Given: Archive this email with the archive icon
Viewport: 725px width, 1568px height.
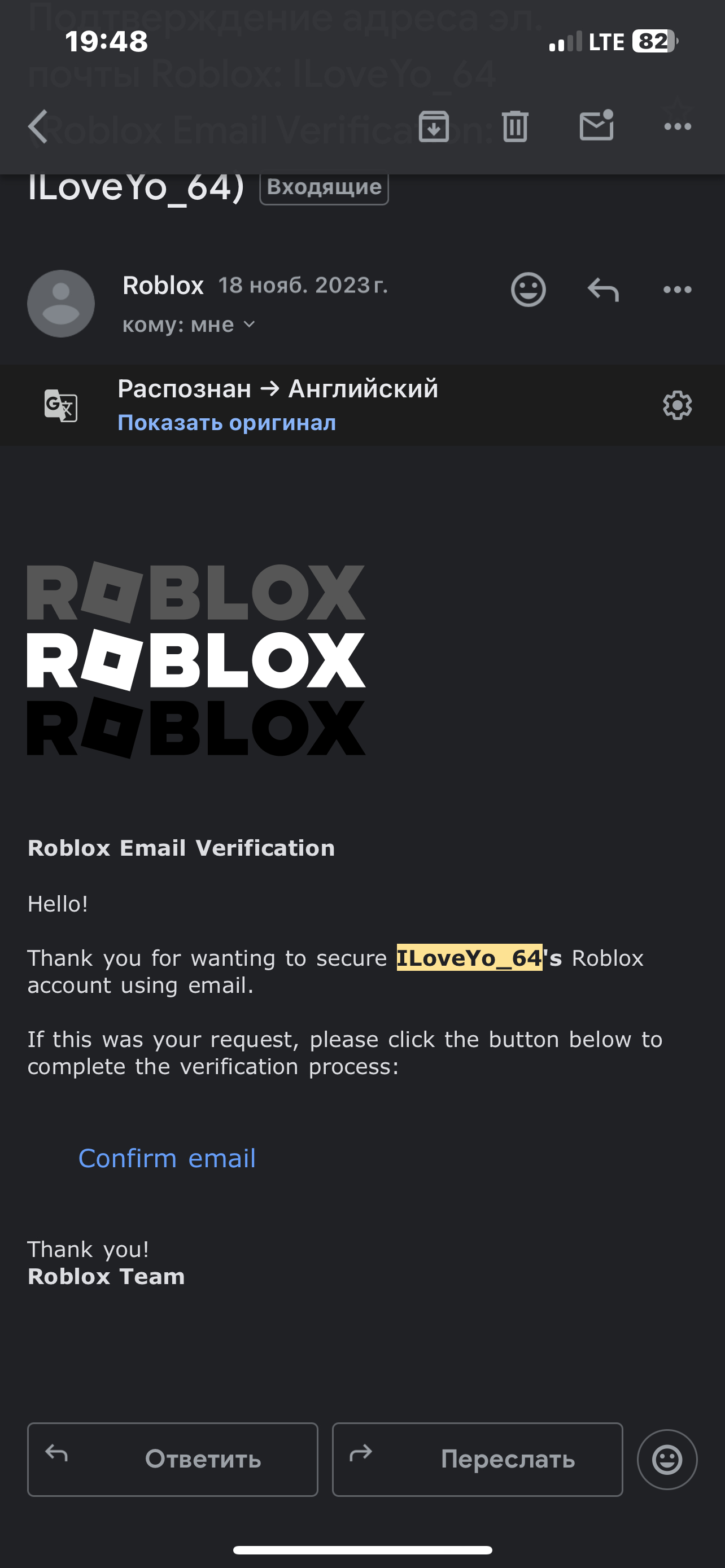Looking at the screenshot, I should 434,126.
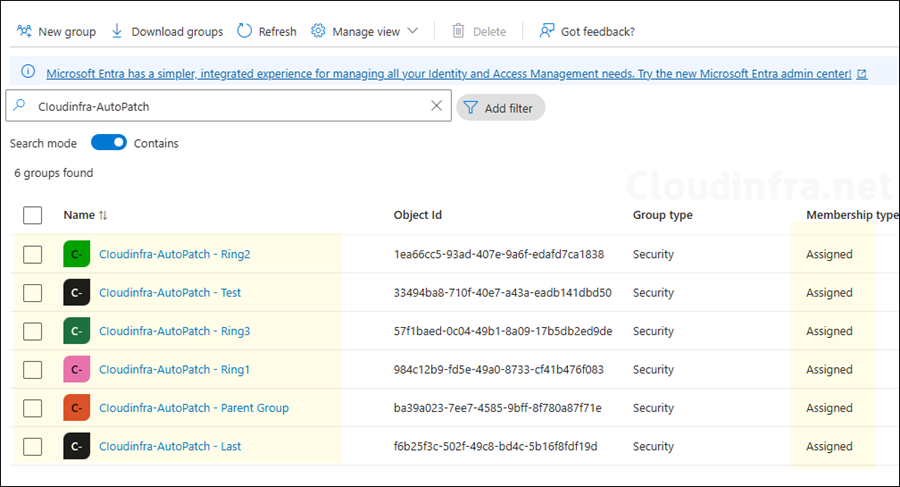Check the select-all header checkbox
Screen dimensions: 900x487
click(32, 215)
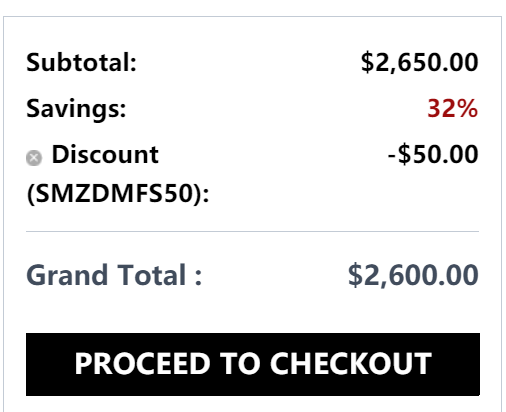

▸ Exercise prompt: An exact copy of every entry above is needed, with the pictures left out.

▸ Result for this exercise:
Given: Archive this email with the archive icon
Viewport: 725px width, 1568px height.
Looking at the screenshot, I should 434,126.
Check the select-all header checkbox
Screen dimensions: 900x487
click(32, 215)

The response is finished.